### [Task requirements]
Can you return all of the material below, reproducing every line without any change?

### [Data excerpts]

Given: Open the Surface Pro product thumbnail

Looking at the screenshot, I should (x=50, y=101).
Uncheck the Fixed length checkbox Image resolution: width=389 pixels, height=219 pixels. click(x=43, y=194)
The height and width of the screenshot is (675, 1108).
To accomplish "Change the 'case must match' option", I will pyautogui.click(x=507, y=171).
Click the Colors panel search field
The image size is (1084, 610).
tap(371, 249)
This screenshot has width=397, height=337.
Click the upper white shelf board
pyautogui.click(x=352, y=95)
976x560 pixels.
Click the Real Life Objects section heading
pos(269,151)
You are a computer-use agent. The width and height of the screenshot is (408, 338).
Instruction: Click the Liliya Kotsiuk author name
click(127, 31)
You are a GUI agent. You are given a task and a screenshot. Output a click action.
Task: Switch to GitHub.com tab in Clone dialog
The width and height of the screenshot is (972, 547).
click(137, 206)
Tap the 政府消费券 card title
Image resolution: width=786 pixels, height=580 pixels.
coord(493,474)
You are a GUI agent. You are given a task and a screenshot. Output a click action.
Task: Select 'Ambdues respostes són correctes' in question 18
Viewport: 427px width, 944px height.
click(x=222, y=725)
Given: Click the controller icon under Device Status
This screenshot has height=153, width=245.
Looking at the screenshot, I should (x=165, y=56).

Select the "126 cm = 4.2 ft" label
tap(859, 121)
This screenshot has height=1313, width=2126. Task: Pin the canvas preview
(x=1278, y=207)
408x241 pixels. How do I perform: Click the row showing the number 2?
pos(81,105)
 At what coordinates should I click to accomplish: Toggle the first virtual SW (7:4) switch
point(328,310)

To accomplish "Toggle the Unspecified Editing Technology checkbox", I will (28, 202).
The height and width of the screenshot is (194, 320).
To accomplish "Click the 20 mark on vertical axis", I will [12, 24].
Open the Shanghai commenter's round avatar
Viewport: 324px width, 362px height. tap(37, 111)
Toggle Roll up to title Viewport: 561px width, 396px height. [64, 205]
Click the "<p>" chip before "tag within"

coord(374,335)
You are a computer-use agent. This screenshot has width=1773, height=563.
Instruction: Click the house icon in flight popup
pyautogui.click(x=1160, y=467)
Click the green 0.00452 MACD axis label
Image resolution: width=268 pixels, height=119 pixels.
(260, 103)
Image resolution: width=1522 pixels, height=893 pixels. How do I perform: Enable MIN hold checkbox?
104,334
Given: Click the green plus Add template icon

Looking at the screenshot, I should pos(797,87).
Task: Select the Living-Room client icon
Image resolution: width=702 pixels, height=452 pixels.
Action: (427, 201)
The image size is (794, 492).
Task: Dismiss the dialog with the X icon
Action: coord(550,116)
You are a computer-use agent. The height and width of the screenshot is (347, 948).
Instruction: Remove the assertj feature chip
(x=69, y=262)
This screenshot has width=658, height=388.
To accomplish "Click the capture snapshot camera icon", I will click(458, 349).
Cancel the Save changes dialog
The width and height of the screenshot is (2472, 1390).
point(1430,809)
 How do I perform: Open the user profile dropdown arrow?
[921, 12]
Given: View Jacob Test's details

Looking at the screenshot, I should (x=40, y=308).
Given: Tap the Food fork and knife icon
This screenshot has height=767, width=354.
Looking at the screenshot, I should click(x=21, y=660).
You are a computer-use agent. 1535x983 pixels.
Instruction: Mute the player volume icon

### [Correct output]
Given: Open the Surface Pro product thumbnail

Looking at the screenshot, I should (x=50, y=101).
Uncheck the Fixed length checkbox Image resolution: width=389 pixels, height=219 pixels. click(x=43, y=194)
The height and width of the screenshot is (675, 1108).
To accomplish "Change the 'case must match' option", I will pyautogui.click(x=507, y=171).
Click the Colors panel search field
The image size is (1084, 610).
tap(371, 249)
This screenshot has width=397, height=337.
Click the upper white shelf board
pyautogui.click(x=352, y=95)
976x560 pixels.
Click the Real Life Objects section heading
pos(269,151)
You are a computer-use agent. The width and height of the screenshot is (408, 338).
Instruction: Click the Liliya Kotsiuk author name
click(127, 31)
You are a GUI agent. You are given a task and a screenshot. Output a click action.
Task: Switch to GitHub.com tab in Clone dialog
The width and height of the screenshot is (972, 547).
click(137, 206)
Tap the 政府消费券 card title
Image resolution: width=786 pixels, height=580 pixels.
coord(493,474)
You are a GUI agent. You are given a task and a screenshot. Output a click action.
Task: Select 'Ambdues respostes són correctes' in question 18
Viewport: 427px width, 944px height.
click(x=222, y=725)
Given: Click the controller icon under Device Status
This screenshot has height=153, width=245.
Looking at the screenshot, I should (x=165, y=56).

Select the "126 cm = 4.2 ft" label
tap(859, 121)
This screenshot has height=1313, width=2126. Task: Pin the canvas preview
(x=1278, y=207)
408x241 pixels. How do I perform: Click the row showing the number 2?
pos(81,105)
 At what coordinates should I click to accomplish: Toggle the first virtual SW (7:4) switch
point(328,310)

To accomplish "Toggle the Unspecified Editing Technology checkbox", I will (28, 202).
The height and width of the screenshot is (194, 320).
To accomplish "Click the 20 mark on vertical axis", I will [12, 24].
Open the Shanghai commenter's round avatar
Viewport: 324px width, 362px height. tap(37, 111)
Toggle Roll up to title Viewport: 561px width, 396px height. [64, 205]
Click the "<p>" chip before "tag within"

coord(374,335)
You are a computer-use agent. This screenshot has width=1773, height=563.
Instruction: Click the house icon in flight popup
pyautogui.click(x=1160, y=467)
Click the green 0.00452 MACD axis label
Image resolution: width=268 pixels, height=119 pixels.
(260, 103)
Image resolution: width=1522 pixels, height=893 pixels. How do I perform: Enable MIN hold checkbox?
104,334
Given: Click the green plus Add template icon

Looking at the screenshot, I should pos(797,87).
Task: Select the Living-Room client icon
Image resolution: width=702 pixels, height=452 pixels.
Action: (427, 201)
The image size is (794, 492).
Task: Dismiss the dialog with the X icon
Action: coord(550,116)
You are a computer-use agent. The height and width of the screenshot is (347, 948).
Instruction: Remove the assertj feature chip
(x=69, y=262)
This screenshot has width=658, height=388.
To accomplish "Click the capture snapshot camera icon", I will click(458, 349).
Cancel the Save changes dialog
The width and height of the screenshot is (2472, 1390).
point(1430,809)
 How do I perform: Open the user profile dropdown arrow?
[921, 12]
Given: View Jacob Test's details

Looking at the screenshot, I should (x=40, y=308).
Given: Tap the Food fork and knife icon
This screenshot has height=767, width=354.
Looking at the screenshot, I should click(x=21, y=660).
You are a computer-use agent. 1535x983 pixels.
Instruction: Mute the player volume icon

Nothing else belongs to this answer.